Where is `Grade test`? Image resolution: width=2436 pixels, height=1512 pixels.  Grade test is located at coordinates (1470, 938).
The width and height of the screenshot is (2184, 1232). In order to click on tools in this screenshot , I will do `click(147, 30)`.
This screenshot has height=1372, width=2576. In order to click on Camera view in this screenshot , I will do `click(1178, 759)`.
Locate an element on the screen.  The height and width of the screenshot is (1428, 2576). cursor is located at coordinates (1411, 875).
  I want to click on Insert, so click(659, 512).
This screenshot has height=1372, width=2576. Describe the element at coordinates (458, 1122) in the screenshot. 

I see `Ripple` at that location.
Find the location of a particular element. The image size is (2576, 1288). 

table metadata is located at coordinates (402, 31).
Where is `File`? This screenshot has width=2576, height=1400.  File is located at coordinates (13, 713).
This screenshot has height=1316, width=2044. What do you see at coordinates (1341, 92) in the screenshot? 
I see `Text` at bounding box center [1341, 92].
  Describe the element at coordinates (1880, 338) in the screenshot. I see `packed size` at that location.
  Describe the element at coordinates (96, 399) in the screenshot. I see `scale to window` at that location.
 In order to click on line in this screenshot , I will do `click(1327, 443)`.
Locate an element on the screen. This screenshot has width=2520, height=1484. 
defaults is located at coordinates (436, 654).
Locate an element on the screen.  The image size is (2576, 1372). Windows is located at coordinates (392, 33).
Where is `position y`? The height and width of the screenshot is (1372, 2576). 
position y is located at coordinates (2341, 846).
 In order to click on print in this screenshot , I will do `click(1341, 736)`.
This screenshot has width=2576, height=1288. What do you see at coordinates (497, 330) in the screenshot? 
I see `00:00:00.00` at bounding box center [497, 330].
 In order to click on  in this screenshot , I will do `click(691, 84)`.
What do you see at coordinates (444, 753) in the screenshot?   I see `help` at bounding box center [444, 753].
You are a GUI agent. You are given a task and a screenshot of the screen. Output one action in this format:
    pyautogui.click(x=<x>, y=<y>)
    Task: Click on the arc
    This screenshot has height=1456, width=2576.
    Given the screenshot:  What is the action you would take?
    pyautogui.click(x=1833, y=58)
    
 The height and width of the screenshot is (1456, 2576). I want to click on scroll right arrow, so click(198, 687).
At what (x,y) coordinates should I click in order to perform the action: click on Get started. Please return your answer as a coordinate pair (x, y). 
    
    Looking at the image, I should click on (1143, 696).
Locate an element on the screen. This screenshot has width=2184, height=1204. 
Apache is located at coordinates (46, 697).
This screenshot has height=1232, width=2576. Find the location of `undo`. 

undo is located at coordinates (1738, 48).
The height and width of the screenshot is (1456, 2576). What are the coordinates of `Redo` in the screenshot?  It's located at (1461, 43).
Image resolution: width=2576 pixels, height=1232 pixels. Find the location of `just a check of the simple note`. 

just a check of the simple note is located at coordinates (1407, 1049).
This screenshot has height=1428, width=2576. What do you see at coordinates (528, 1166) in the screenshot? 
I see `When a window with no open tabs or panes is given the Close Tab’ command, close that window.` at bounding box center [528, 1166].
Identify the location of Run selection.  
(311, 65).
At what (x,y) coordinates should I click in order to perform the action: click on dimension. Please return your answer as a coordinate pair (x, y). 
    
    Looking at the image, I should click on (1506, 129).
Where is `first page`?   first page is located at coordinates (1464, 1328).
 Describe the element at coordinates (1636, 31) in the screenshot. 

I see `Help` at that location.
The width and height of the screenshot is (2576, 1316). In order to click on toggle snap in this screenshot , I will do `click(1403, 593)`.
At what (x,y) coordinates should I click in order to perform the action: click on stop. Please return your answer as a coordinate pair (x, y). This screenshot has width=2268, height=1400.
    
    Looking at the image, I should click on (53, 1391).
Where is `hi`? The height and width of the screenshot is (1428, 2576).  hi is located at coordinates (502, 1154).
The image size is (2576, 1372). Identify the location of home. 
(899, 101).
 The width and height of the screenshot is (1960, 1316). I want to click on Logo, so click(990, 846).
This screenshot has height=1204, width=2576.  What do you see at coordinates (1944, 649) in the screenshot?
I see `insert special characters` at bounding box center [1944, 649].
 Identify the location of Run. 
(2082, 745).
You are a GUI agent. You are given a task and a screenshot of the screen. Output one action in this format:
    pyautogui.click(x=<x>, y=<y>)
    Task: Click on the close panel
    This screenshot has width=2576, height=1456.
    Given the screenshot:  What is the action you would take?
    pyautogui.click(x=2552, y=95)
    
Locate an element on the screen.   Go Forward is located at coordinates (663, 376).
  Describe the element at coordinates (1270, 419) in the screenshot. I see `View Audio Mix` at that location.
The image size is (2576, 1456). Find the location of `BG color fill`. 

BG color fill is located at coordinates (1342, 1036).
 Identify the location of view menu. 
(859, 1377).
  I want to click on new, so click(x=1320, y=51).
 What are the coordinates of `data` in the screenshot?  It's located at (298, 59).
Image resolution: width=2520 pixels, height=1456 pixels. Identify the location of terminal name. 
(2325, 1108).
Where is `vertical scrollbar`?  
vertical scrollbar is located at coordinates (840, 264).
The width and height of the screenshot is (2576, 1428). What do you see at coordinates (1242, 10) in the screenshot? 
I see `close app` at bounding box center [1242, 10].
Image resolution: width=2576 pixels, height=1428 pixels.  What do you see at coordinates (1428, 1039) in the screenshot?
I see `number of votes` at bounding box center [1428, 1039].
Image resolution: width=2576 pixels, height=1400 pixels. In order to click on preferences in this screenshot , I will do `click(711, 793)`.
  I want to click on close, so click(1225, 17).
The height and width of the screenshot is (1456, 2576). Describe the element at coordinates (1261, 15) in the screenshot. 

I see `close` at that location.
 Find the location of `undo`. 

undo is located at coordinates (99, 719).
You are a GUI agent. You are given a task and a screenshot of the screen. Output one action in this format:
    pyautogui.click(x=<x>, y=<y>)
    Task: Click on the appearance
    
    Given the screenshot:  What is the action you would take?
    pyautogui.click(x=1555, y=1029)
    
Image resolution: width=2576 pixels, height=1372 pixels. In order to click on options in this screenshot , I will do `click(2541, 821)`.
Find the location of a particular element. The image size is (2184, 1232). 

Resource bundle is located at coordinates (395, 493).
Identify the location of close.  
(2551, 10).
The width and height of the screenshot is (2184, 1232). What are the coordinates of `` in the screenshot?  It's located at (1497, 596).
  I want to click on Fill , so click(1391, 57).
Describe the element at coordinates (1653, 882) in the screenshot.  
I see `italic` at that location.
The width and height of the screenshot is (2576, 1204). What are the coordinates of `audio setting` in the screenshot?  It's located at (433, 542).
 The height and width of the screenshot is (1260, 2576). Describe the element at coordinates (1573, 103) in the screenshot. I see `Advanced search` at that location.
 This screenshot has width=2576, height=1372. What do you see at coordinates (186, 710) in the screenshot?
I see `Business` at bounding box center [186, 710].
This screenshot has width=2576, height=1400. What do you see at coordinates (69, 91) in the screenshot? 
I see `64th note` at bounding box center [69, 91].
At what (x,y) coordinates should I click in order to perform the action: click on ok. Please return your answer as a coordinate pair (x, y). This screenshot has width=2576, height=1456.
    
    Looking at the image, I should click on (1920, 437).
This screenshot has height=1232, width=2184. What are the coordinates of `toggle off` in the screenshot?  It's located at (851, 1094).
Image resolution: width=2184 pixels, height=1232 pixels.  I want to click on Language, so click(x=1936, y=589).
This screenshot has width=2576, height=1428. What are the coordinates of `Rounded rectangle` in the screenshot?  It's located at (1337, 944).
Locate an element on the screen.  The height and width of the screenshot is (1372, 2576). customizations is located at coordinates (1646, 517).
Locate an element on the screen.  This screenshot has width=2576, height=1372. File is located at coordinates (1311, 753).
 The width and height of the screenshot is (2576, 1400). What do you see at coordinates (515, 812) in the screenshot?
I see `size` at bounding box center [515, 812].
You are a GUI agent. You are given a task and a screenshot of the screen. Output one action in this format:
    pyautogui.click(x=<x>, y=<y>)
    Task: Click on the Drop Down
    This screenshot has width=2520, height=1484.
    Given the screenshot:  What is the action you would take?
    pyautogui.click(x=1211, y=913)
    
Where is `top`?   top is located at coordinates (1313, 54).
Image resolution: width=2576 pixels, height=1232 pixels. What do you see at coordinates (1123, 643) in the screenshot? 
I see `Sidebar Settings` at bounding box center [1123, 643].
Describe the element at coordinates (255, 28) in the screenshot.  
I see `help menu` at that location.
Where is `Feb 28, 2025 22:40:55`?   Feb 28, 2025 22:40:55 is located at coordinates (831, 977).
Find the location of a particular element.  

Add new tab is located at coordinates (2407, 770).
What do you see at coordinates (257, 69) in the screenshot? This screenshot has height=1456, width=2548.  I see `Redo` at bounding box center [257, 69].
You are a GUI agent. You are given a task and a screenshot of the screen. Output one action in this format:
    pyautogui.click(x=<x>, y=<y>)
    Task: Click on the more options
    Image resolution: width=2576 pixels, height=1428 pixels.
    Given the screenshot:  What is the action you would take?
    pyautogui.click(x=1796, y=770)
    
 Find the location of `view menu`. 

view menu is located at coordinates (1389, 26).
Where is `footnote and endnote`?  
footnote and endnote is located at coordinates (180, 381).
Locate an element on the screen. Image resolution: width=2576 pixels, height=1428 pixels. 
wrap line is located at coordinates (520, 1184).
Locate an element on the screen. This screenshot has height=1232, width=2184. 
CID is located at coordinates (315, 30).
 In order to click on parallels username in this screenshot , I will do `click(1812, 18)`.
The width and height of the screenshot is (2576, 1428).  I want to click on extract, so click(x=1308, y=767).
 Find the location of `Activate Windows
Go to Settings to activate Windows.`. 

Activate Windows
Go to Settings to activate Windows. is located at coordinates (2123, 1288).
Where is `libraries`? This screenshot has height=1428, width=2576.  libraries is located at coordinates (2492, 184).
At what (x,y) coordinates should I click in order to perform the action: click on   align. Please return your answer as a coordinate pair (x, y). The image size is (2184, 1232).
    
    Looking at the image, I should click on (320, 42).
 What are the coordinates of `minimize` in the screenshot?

**Exercise description:**
List every line of the records above that contains the string "toggle". Matching is case-sensitive.

**Exercise solution:**
The width and height of the screenshot is (2576, 1316). In order to click on toggle snap in this screenshot , I will do `click(1403, 593)`.
This screenshot has height=1232, width=2184. What are the coordinates of `toggle off` in the screenshot?  It's located at (851, 1094).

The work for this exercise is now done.